- Task instructions -
The copy must hold every line from the one with "The width and height of the screenshot is (1280, 590)." through the end of the listing, word for word, and must hold no pictures.

- Records supplied -

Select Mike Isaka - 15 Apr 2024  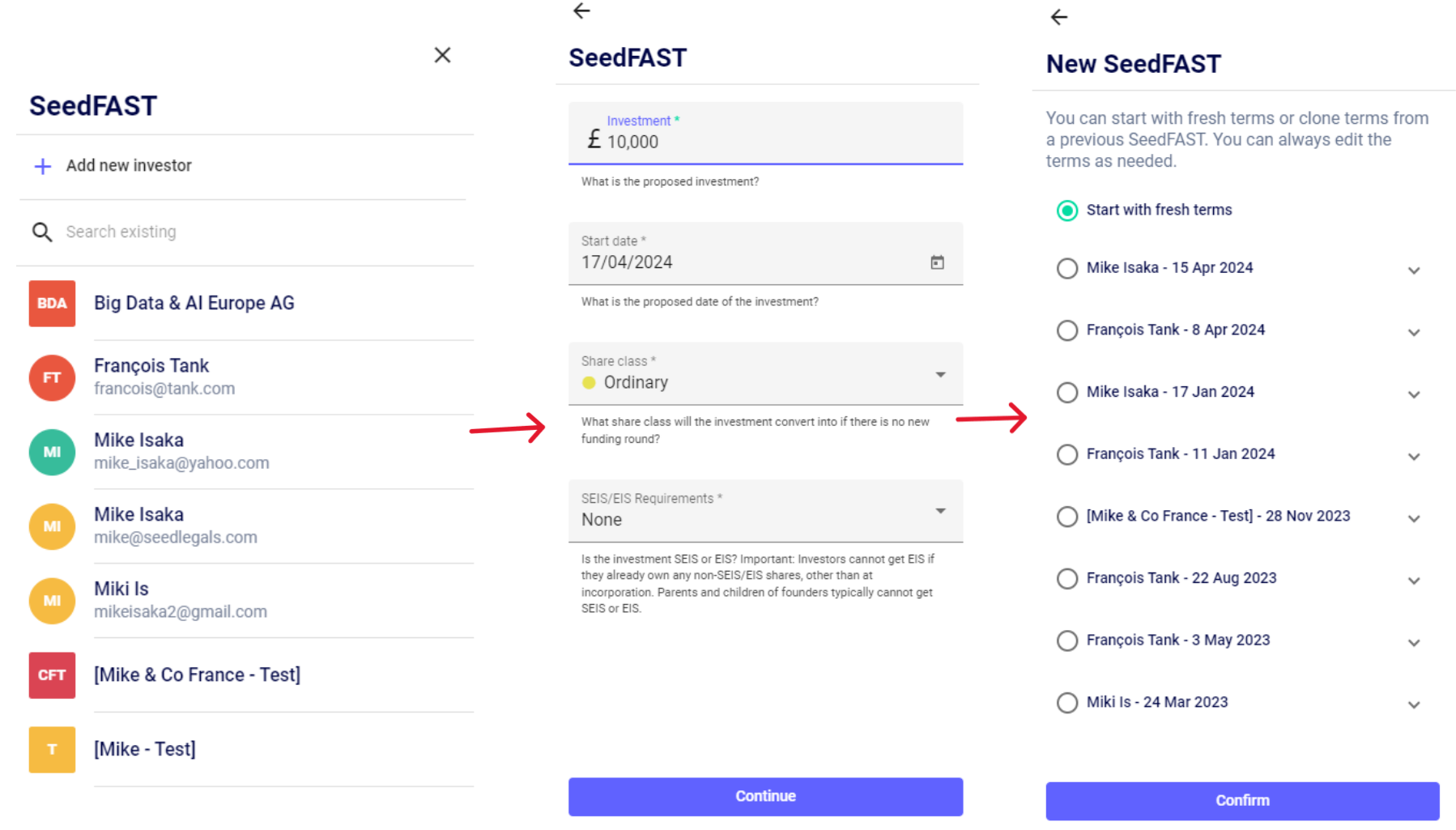[x=1067, y=268]
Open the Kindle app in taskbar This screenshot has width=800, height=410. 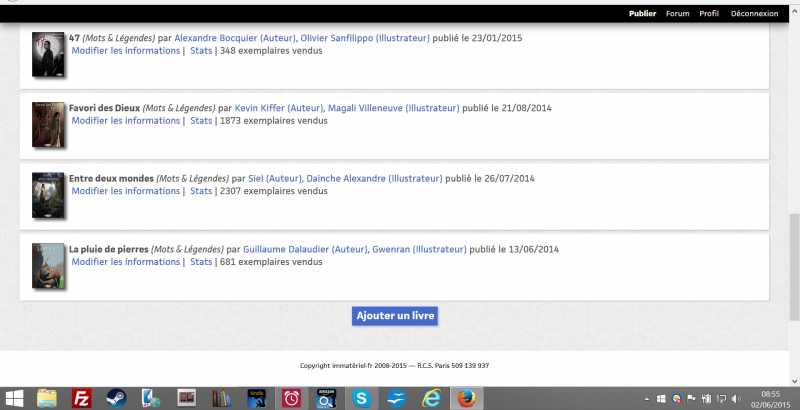pyautogui.click(x=256, y=398)
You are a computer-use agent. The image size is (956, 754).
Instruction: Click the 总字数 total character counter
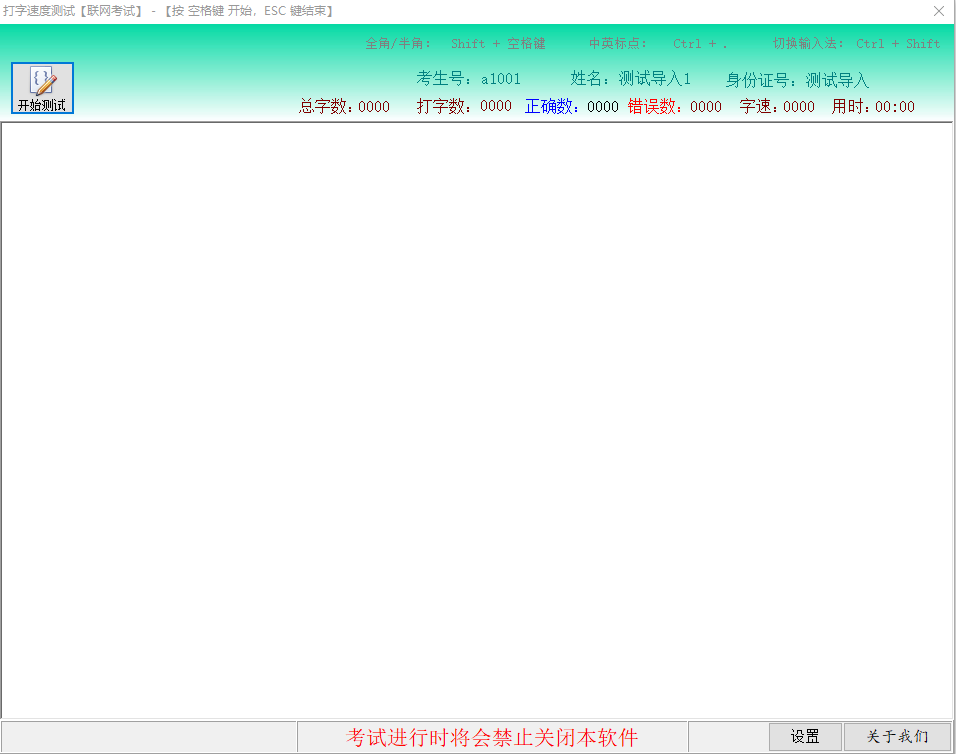344,107
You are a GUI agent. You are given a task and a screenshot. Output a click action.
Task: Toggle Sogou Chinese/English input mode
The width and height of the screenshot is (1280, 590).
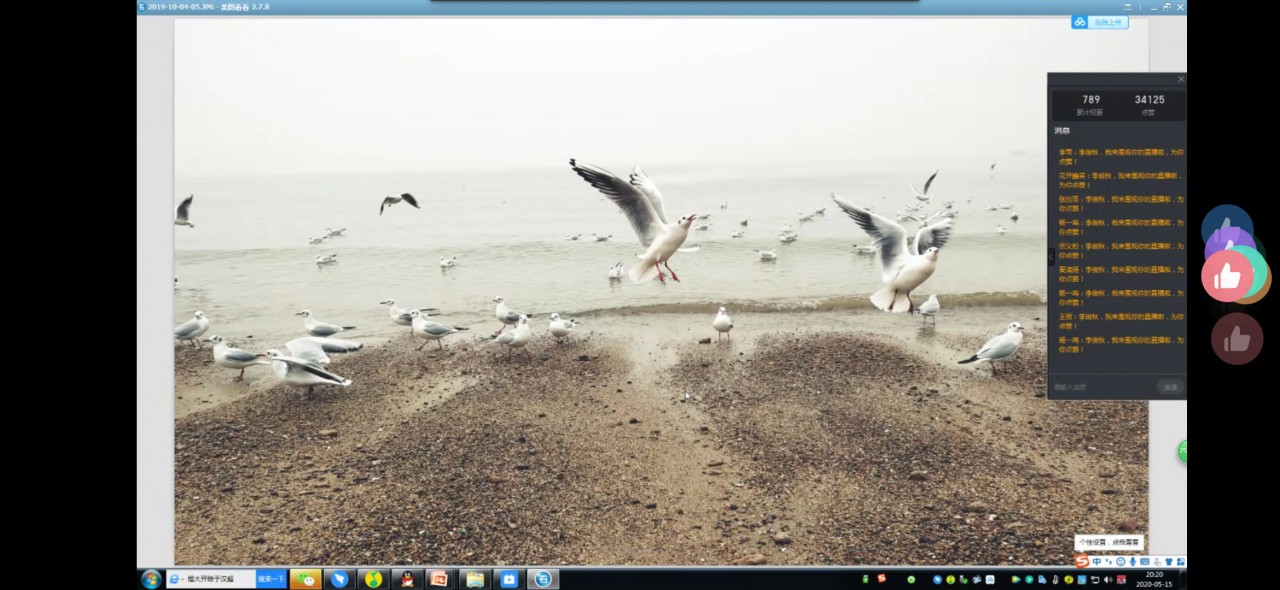tap(1097, 562)
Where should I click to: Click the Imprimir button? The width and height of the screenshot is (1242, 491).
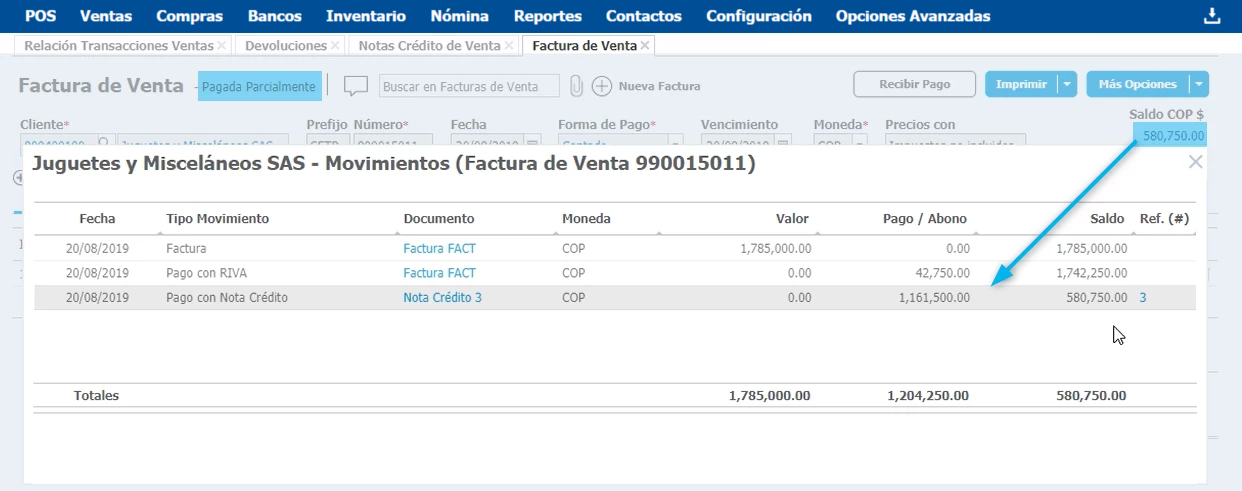1020,85
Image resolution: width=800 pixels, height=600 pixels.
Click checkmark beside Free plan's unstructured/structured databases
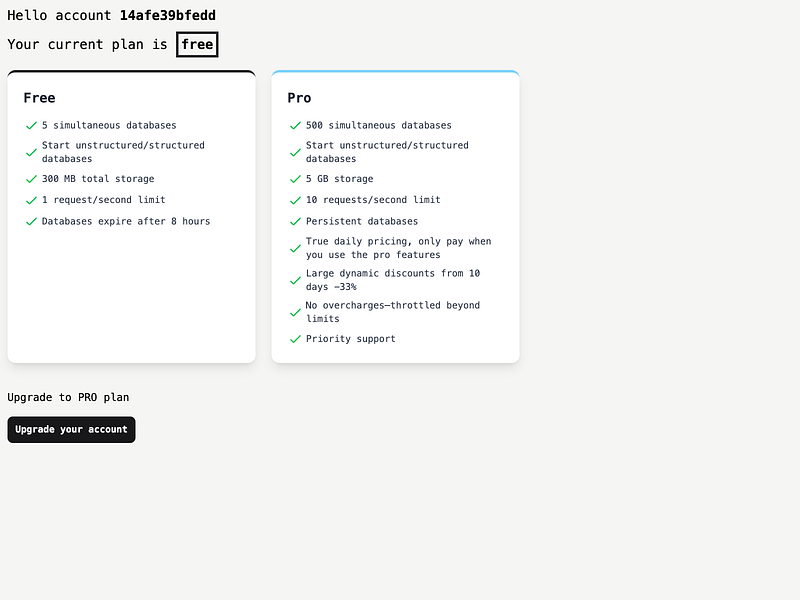(31, 152)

- Response to this exercise -
The width and height of the screenshot is (1280, 590).
tap(1097, 562)
Where should I click to: Click the Imprimir button? The width and height of the screenshot is (1242, 491).
1020,85
Image resolution: width=800 pixels, height=600 pixels.
Click checkmark beside Free plan's unstructured/structured databases
(31, 152)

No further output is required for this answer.